Most of Postcomm's role involved regulating Royal Mail (for letter delivery and to guarantee a universal postal service) and its two subsidiaries, Post Office Ltd and Parcelforce. Postcomm was also charged with the licensing of the UK's postal operators. It was set up alongside a 'sister' organisation, Postwatch, an independent watchdog for postal services. Postwatch became part of Consumer Focus on 1 October 2008.

In May 2008, Postcomm called for the part-privatisation of Royal Mail to safeguard the universal service. Following the Hooper Report into the future of the postal services industry, in October 2010, Business Secretary Vince Cable confirmed plans for the privatisation of up to 90% of the business and the possible mutualisation of the Post Office. Any purchasing business will be required to retain the universal service of collection and delivery of mail six days a week at affordable prices. Royal Mail staff are to be offered the remaining 10% shares with the Government to take on the group's pension liabilities. The changes were enabled by the Postal Services Act 2011. As part of the plans, the roles fulfilled by Postcomm were absorbed into the communications regulator Ofcom from 1 October 2011.

== Statutory basis ==
The authority for Postcomm was found in the Postal Services Act 2000, s.1 and Sch.1.

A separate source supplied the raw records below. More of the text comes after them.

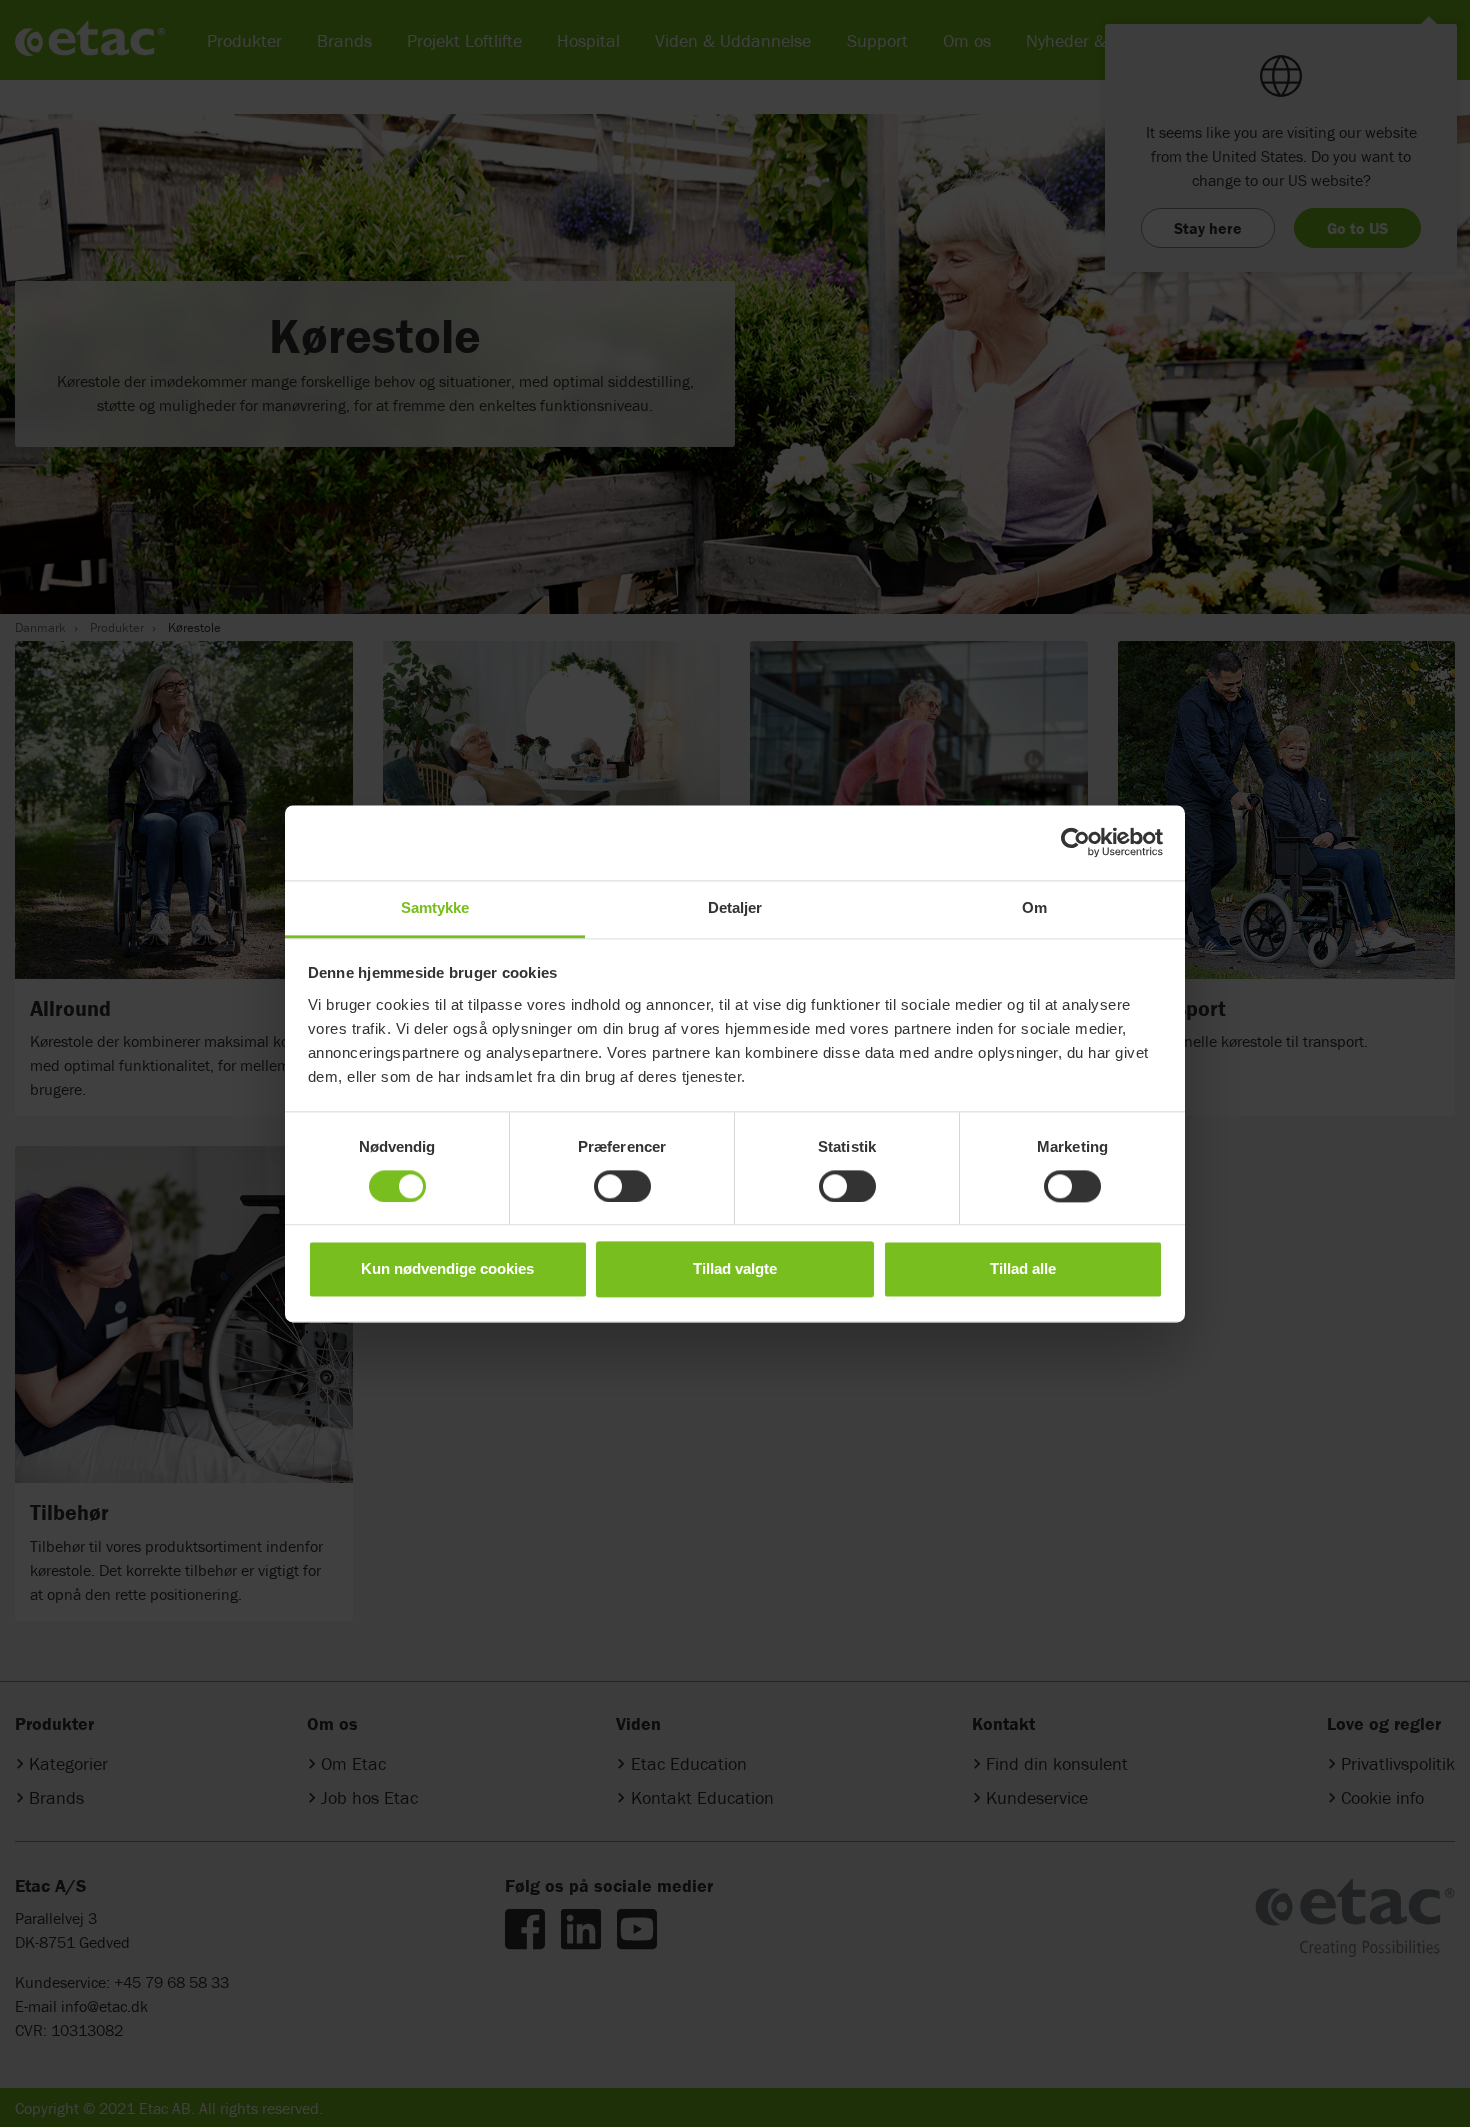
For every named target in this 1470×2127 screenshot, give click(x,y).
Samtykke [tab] (435, 907)
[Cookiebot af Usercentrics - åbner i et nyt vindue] (1075, 842)
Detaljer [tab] (735, 907)
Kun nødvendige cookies (447, 1269)
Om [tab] (1034, 907)
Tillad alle (1023, 1269)
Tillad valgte (735, 1269)
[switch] (622, 1186)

1 The Postal Services Commission

(1) There shall be a body corporate to be known as the Postal Services Commission (in this Act referred to as "the Commission").

(2) The functions of the Commission shall be performed on behalf of the Crown.

(3) Schedule 1 (which makes further provision about the Commission) shall have effect.

(4) The body which, immediately before the coming into force of this subsection, was known as the Postal Services Commission and was designated in accordance with Article 22 of the Postal Services Directive as a national regulatory authority for the postal sector in the United Kingdom is hereby abolished.